Leishmania
Leishmania, una enfermedad mortal
¿Qué es?
La leishmaniasis es una enfermedad contagiosa causada por el parásito Leishmania infantum. Si no se trata adecuadamente, puede provocar una evolución lenta, dolorosa y, en muchos casos, mortal. Además, su tratamiento suele ser costoso. Una vez que un perro contrae esta enfermedad, siempre necesitará tratamiento sintomático, en mayor o menor medida.
Es importante recordar que los síntomas clínicos se pueden controlar, pero la enfermedad no tiene cura. Por eso, la medida más importante es la prevención desde el primer día que llega un nuevo compañero a casa.
¿Cómo se transmite?
La transmisión ocurre a través de la mosca de la arena, activa desde abril hasta aproximadamente septiembre, cuando las temperaturas nocturnas superan los 20 °C.

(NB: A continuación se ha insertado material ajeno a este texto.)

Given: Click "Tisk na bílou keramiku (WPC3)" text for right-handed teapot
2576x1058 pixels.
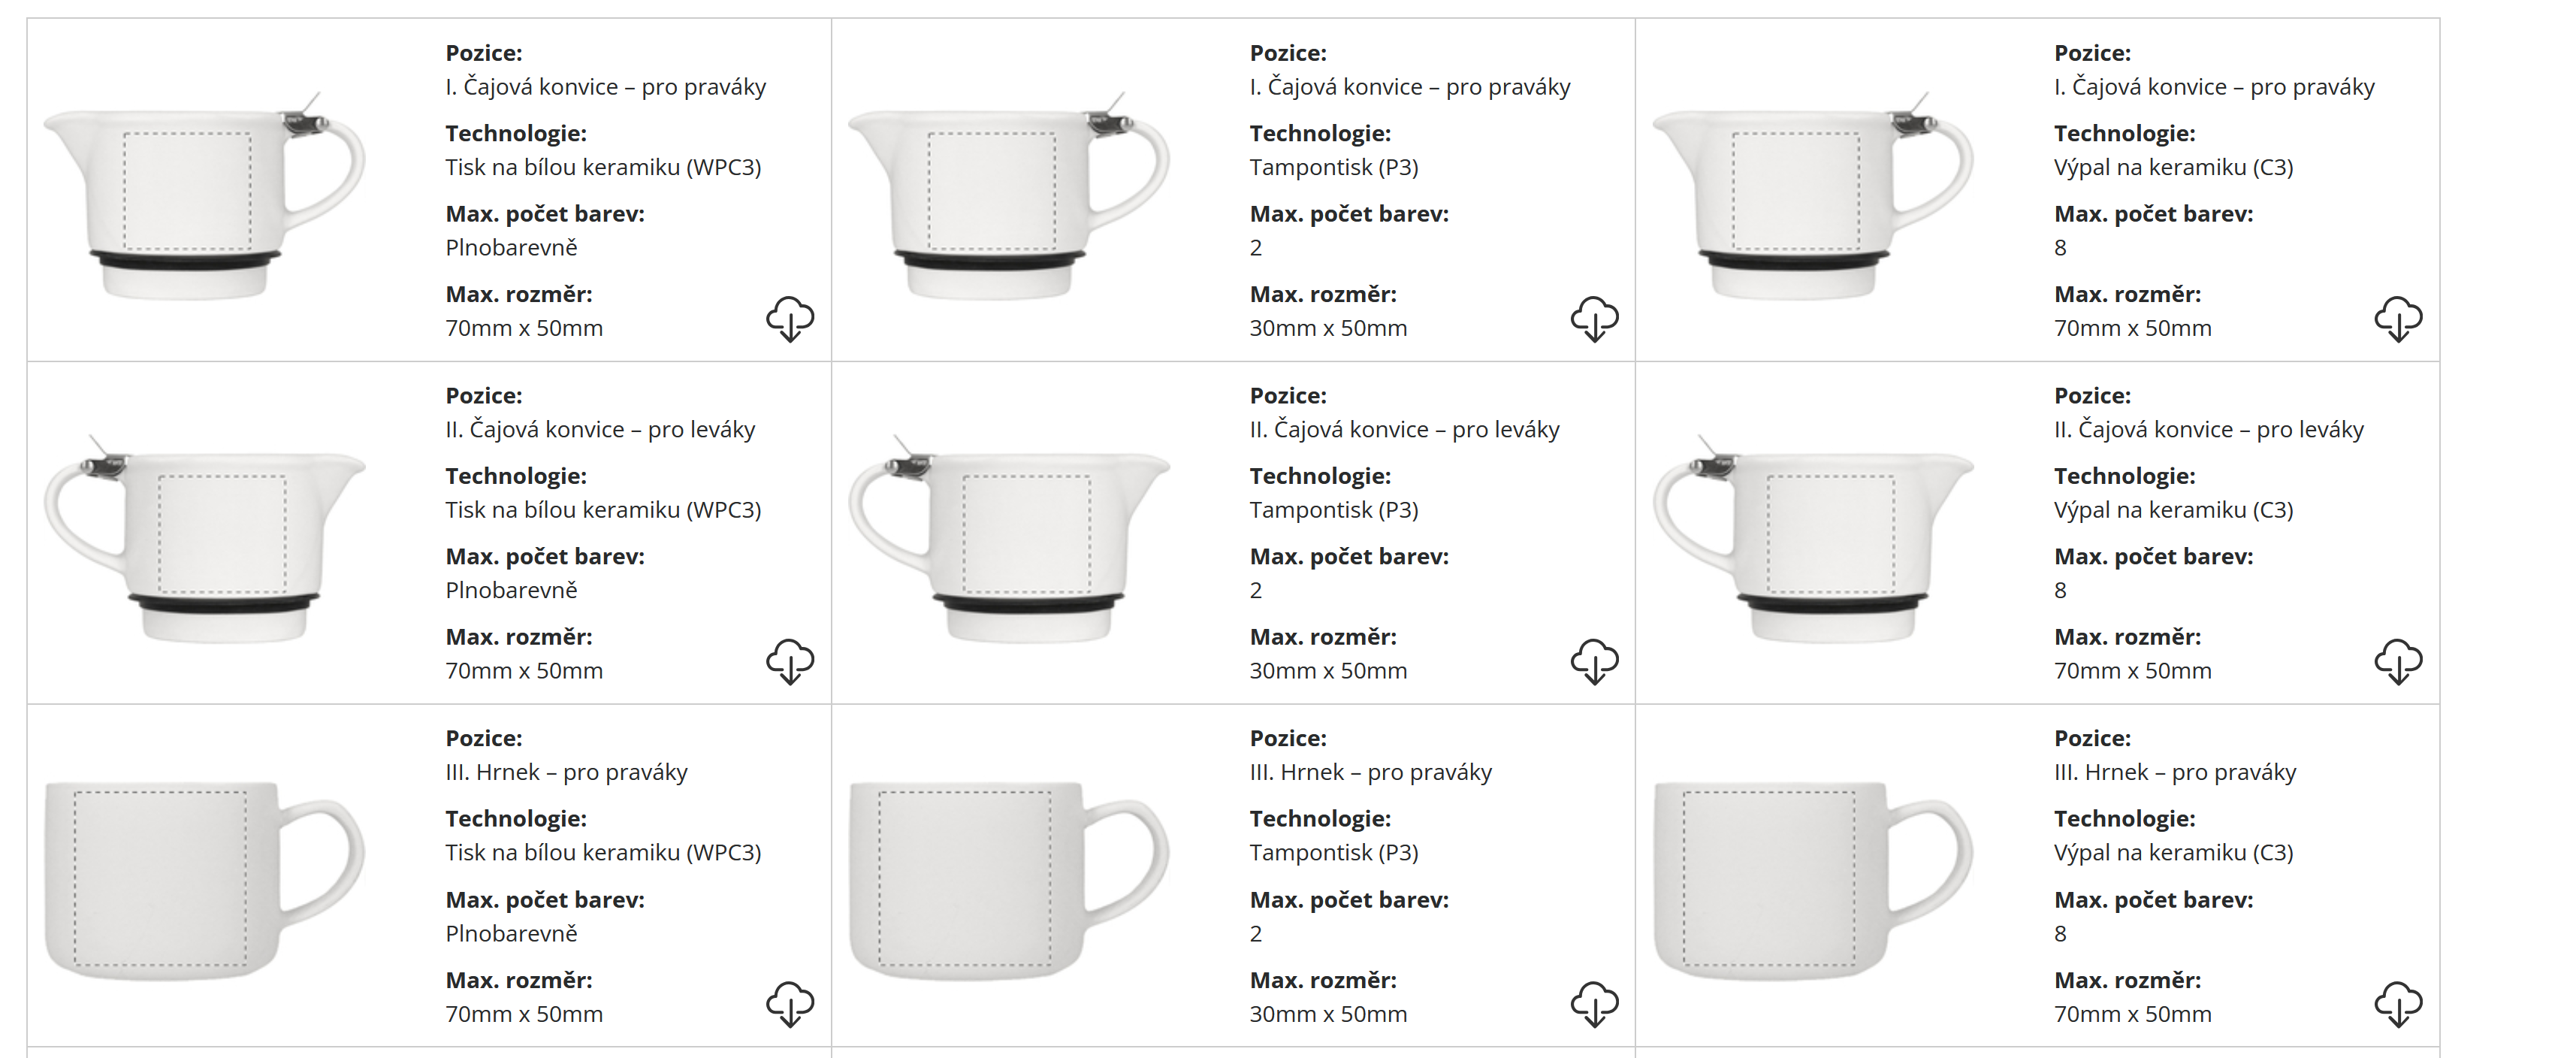Looking at the screenshot, I should (603, 167).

La mosca de la arena está activa desde el anochecer hasta el amanecer y mide solo entre 3 y 5 mm.
¿Cuáles son los signos clínicos?
Cutáneos
– Engrosamiento anormal de la piel.
– Úlceras.
– Heridas y abrasiones alrededor de la zona nasal.
– Dermatitis e infecciones cutáneas.
Viscerales
– Pérdida de peso, especialmente visible en la cara.
– Aumento de la frecuencia urinaria y sed (signos de insuficiencia renal).
– Atrofia muscular.
– Depresión y letargo.
– Vómitos o diarrea.
– Tos y estornudos.
– Heces negras.
– Fiebre.
– Ictericia (mucosas amarillentas).
Otros signos frecuentes
– Anomalías en las garras.
– Adelgazamiento progresivo.
– Anemia.
– Artritis.
Prevención
Evitar que el perro permanezca al exterior durante las horas de oscuridad.
Usar collar Scalibor®, muy efectivo durante toda la temporada.
Utilizar Ex-Spot™ cada mes (no es necesario si ya se utiliza Scalibor®).
Control
Aunque tu mascota no presente síntomas, es fundamental realizar controles periódicos.
Se recomienda hacer un análisis de sangre dos veces al año para detectar la infección en fases tempranas, cuando el tratamiento es más efectivo y menos agresivo.